▶ _What is asked_
Reproduce every one of the records below word for word, keeping each line as it stands.

▶ _Supplied material_
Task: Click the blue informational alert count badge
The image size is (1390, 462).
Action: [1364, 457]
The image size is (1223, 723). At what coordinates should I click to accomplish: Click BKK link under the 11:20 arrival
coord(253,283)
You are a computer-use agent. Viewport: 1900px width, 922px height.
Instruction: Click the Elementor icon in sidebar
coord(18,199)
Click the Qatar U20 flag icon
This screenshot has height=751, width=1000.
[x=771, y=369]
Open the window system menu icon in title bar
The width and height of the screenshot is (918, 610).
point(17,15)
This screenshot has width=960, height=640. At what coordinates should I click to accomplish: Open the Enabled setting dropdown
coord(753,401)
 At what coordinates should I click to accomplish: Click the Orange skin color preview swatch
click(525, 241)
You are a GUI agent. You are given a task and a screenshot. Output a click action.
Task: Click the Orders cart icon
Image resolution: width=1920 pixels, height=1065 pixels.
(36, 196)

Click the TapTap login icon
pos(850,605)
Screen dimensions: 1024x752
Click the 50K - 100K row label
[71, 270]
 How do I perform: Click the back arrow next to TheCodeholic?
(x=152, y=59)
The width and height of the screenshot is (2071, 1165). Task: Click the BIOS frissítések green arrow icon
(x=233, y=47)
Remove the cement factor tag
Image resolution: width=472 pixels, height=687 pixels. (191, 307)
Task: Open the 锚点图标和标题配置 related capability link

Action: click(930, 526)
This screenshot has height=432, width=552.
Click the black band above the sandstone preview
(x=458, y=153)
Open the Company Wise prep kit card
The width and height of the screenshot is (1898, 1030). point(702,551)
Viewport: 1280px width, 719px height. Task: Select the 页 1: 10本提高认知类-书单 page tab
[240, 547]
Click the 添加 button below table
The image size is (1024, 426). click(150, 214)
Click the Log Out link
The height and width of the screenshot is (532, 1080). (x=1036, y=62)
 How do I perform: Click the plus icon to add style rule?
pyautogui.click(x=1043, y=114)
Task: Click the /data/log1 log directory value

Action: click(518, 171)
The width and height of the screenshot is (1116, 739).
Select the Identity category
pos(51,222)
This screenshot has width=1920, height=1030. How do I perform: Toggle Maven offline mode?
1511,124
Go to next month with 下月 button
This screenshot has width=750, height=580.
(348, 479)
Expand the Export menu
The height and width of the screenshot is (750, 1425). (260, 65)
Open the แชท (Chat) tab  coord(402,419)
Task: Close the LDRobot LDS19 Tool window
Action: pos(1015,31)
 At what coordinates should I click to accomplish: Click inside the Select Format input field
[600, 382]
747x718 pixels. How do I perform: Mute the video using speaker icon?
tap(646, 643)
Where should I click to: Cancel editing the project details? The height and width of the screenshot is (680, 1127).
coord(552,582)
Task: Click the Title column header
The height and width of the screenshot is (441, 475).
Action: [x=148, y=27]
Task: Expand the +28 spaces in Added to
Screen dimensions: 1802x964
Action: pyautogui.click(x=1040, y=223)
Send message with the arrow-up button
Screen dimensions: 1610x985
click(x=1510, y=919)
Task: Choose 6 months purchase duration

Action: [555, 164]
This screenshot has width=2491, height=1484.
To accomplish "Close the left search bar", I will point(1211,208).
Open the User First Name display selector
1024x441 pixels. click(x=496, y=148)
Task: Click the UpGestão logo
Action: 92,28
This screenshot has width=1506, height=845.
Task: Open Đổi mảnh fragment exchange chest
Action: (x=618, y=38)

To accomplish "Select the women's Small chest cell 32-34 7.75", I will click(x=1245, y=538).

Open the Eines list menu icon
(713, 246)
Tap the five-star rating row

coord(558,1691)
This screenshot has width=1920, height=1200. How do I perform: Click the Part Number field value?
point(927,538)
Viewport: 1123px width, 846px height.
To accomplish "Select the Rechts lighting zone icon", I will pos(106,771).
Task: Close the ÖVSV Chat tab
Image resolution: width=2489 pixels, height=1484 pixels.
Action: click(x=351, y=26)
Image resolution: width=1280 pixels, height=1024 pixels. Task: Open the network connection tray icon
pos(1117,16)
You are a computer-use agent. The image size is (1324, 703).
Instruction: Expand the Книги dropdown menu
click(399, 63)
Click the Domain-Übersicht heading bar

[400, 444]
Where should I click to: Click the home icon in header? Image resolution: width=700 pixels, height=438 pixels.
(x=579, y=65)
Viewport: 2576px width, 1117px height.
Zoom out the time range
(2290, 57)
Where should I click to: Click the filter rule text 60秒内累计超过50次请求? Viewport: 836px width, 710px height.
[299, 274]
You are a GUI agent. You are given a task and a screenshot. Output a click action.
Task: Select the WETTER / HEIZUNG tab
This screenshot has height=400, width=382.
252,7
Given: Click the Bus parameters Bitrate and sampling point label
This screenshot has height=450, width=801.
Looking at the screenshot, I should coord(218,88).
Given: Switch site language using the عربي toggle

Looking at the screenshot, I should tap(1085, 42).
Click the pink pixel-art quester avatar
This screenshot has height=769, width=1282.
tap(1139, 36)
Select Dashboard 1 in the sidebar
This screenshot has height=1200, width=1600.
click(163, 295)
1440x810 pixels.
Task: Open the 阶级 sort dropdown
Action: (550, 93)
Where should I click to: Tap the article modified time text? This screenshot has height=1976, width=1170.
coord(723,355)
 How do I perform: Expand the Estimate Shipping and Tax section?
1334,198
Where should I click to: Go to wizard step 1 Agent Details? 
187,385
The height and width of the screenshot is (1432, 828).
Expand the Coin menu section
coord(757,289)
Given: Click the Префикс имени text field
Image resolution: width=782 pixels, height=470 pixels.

▶ _Solution to the exercise_
Task: Click the blue informational alert count badge
The image size is (1390, 462).
Action: [1364, 457]
The image size is (1223, 723). At what coordinates should I click to accomplish: Click BKK link under the 11:20 arrival
coord(253,283)
You are a computer-use agent. Viewport: 1900px width, 922px height.
Instruction: Click the Elementor icon in sidebar
coord(18,199)
Click the Qatar U20 flag icon
This screenshot has height=751, width=1000.
[x=771, y=369]
Open the window system menu icon in title bar
The width and height of the screenshot is (918, 610).
point(17,15)
This screenshot has width=960, height=640. At what coordinates should I click to accomplish: Open the Enabled setting dropdown
coord(753,401)
 At what coordinates should I click to accomplish: Click the Orange skin color preview swatch
click(525, 241)
You are a GUI agent. You are given a task and a screenshot. Output a click action.
Task: Click the Orders cart icon
Image resolution: width=1920 pixels, height=1065 pixels.
(36, 196)

Click the TapTap login icon
pos(850,605)
Screen dimensions: 1024x752
Click the 50K - 100K row label
[71, 270]
 How do I perform: Click the back arrow next to TheCodeholic?
(x=152, y=59)
The width and height of the screenshot is (2071, 1165). Task: Click the BIOS frissítések green arrow icon
(x=233, y=47)
Remove the cement factor tag
Image resolution: width=472 pixels, height=687 pixels. (191, 307)
Task: Open the 锚点图标和标题配置 related capability link

Action: click(930, 526)
This screenshot has height=432, width=552.
Click the black band above the sandstone preview
(x=458, y=153)
Open the Company Wise prep kit card
The width and height of the screenshot is (1898, 1030). point(702,551)
Viewport: 1280px width, 719px height. Task: Select the 页 1: 10本提高认知类-书单 page tab
[240, 547]
Click the 添加 button below table
The image size is (1024, 426). click(150, 214)
Click the Log Out link
The height and width of the screenshot is (532, 1080). (x=1036, y=62)
 How do I perform: Click the plus icon to add style rule?
pyautogui.click(x=1043, y=114)
Task: Click the /data/log1 log directory value

Action: click(518, 171)
The width and height of the screenshot is (1116, 739).
Select the Identity category
pos(51,222)
This screenshot has width=1920, height=1030. How do I perform: Toggle Maven offline mode?
1511,124
Go to next month with 下月 button
This screenshot has width=750, height=580.
(348, 479)
Expand the Export menu
The height and width of the screenshot is (750, 1425). (260, 65)
Open the แชท (Chat) tab  coord(402,419)
Task: Close the LDRobot LDS19 Tool window
Action: pos(1015,31)
 At what coordinates should I click to accomplish: Click inside the Select Format input field
[600, 382]
747x718 pixels. How do I perform: Mute the video using speaker icon?
tap(646, 643)
Where should I click to: Cancel editing the project details? The height and width of the screenshot is (680, 1127).
coord(552,582)
Task: Click the Title column header
The height and width of the screenshot is (441, 475).
Action: [x=148, y=27]
Task: Expand the +28 spaces in Added to
Screen dimensions: 1802x964
Action: pyautogui.click(x=1040, y=223)
Send message with the arrow-up button
Screen dimensions: 1610x985
click(x=1510, y=919)
Task: Choose 6 months purchase duration

Action: [555, 164]
This screenshot has width=2491, height=1484.
To accomplish "Close the left search bar", I will point(1211,208).
Open the User First Name display selector
1024x441 pixels. click(x=496, y=148)
Task: Click the UpGestão logo
Action: 92,28
This screenshot has width=1506, height=845.
Task: Open Đổi mảnh fragment exchange chest
Action: (x=618, y=38)

To accomplish "Select the women's Small chest cell 32-34 7.75", I will click(x=1245, y=538).

Open the Eines list menu icon
(713, 246)
Tap the five-star rating row

coord(558,1691)
This screenshot has width=1920, height=1200. How do I perform: Click the Part Number field value?
point(927,538)
Viewport: 1123px width, 846px height.
To accomplish "Select the Rechts lighting zone icon", I will pos(106,771).
Task: Close the ÖVSV Chat tab
Image resolution: width=2489 pixels, height=1484 pixels.
Action: click(x=351, y=26)
Image resolution: width=1280 pixels, height=1024 pixels. Task: Open the network connection tray icon
pos(1117,16)
You are a computer-use agent. The image size is (1324, 703).
Instruction: Expand the Книги dropdown menu
click(399, 63)
Click the Domain-Übersicht heading bar

[400, 444]
Where should I click to: Click the home icon in header? Image resolution: width=700 pixels, height=438 pixels.
(x=579, y=65)
Viewport: 2576px width, 1117px height.
Zoom out the time range
(2290, 57)
Where should I click to: Click the filter rule text 60秒内累计超过50次请求? Viewport: 836px width, 710px height.
[299, 274]
You are a GUI agent. You are given a task and a screenshot. Output a click action.
Task: Select the WETTER / HEIZUNG tab
This screenshot has height=400, width=382.
252,7
Given: Click the Bus parameters Bitrate and sampling point label
This screenshot has height=450, width=801.
Looking at the screenshot, I should coord(218,88).
Given: Switch site language using the عربي toggle

Looking at the screenshot, I should tap(1085, 42).
Click the pink pixel-art quester avatar
This screenshot has height=769, width=1282.
tap(1139, 36)
Select Dashboard 1 in the sidebar
This screenshot has height=1200, width=1600.
click(163, 295)
1440x810 pixels.
Task: Open the 阶级 sort dropdown
Action: (550, 93)
Where should I click to: Tap the article modified time text? This screenshot has height=1976, width=1170.
coord(723,355)
 How do I perform: Expand the Estimate Shipping and Tax section?
1334,198
Where should I click to: Go to wizard step 1 Agent Details? 
187,385
The height and width of the screenshot is (1432, 828).
Expand the Coin menu section
coord(757,289)
Given: Click the Префикс имени text field
Image resolution: width=782 pixels, height=470 pixels.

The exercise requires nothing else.